Pour votre troisième mise en scène à la Comédie-Française, qu’est-ce qui vous a amené à cette pièce si peu connue de Marivaux ?

J’avais envie de profiter de la connivence au sein de la Troupe pour comprendre comment jouer Marivaux. Ce théâtre pour les acteurs. Ces répliques truffées de réflexions métaphysiques écrites pour des comédiens italiens formés à la commedia dell’arte. Ces comédies où les personnages n’arrêtent pas de pleurer. Ces conversations où personne ne dit ce qu’il pense, ne pense ce qu’il sent, ne sent ce qu’il désire, ne désire ce qu’il dit.

Fasciné par la cohérence et l’acharnement de ce poète des Lumières – qui n’a fait que travailler sur l’ombre de l’être humain –, j’ai lu toute son oeuvre.

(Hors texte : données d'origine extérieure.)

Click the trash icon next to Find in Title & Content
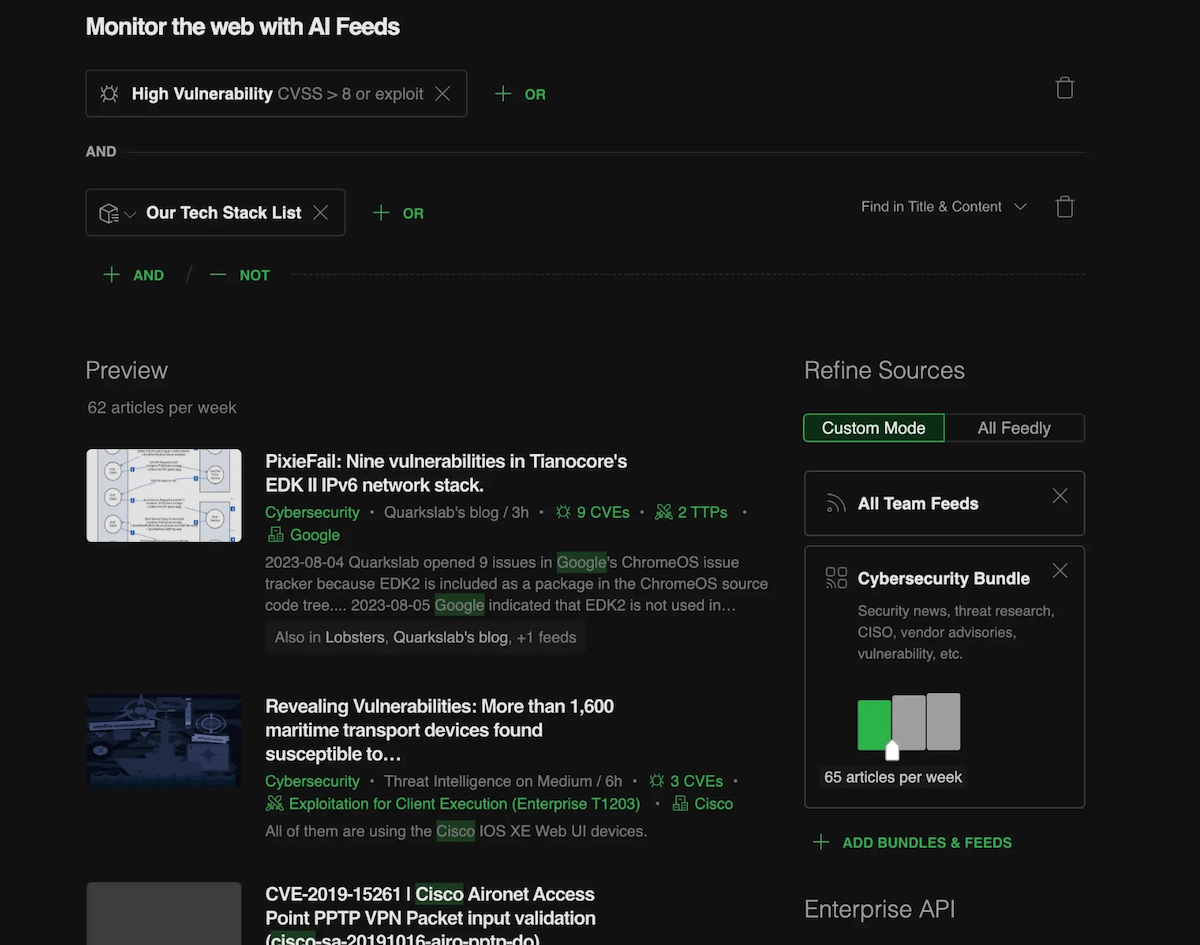This screenshot has width=1200, height=945. (1064, 206)
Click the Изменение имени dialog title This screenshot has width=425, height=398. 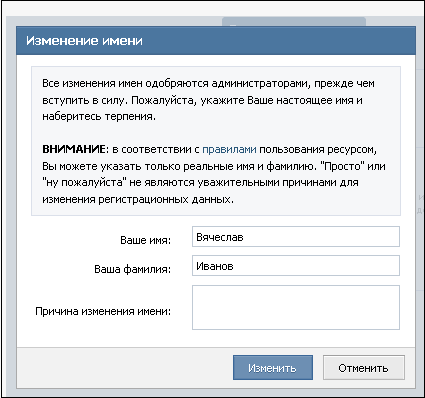[84, 41]
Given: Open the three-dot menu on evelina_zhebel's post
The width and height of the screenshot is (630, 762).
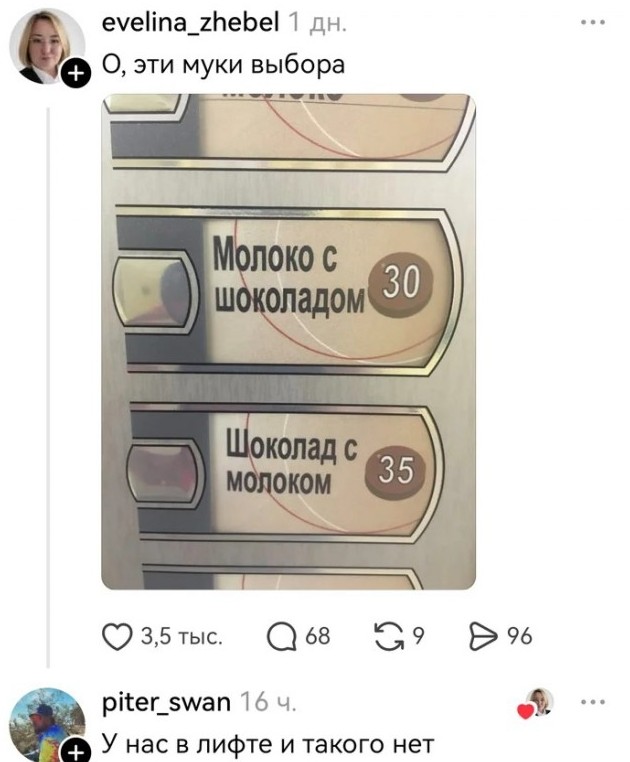Looking at the screenshot, I should pyautogui.click(x=594, y=22).
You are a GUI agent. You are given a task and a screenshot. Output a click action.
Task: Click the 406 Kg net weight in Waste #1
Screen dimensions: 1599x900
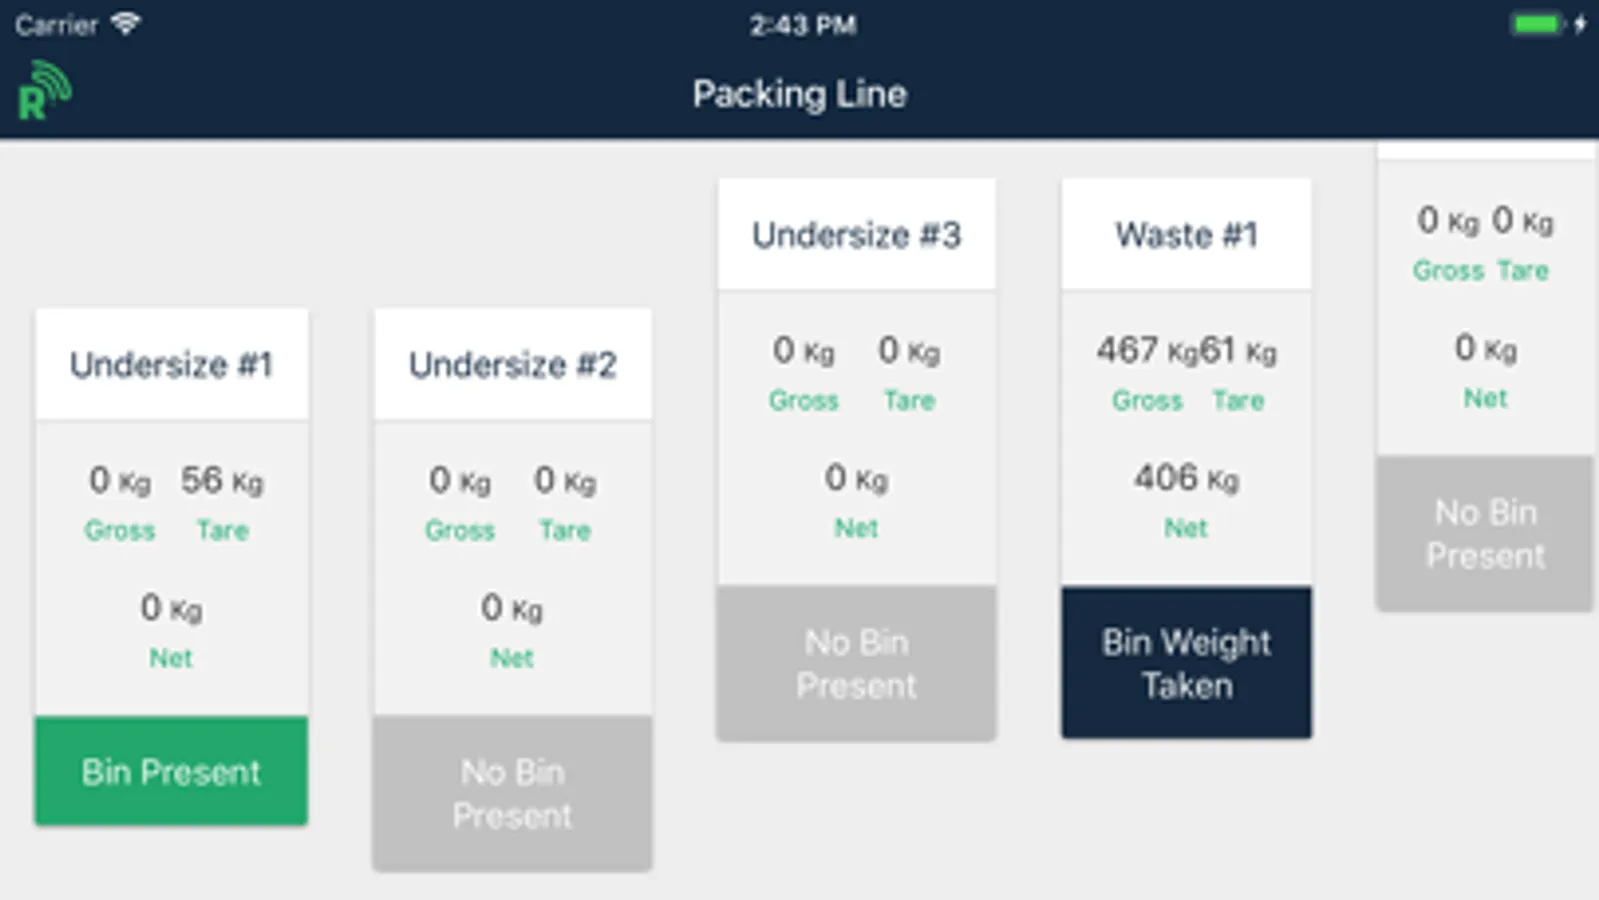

Parmi les textes jamais joués au Français, j’ai eu un coup de foudre pour L’Heureux Stratagème. Une pièce vierge de tout élément narratif propre à l’Ancien Régime : pas de mariage arrangé ni d’histoire de dot. Un personnage prône l’amour libre. C’est une femme, donc on l’en empêche. Et, en trois actes, on tue l’enfance en elle. Elle connaîtra la douleur, le désarroi, la panique, la perte de sens. Une « Madame Bovary » en devenir !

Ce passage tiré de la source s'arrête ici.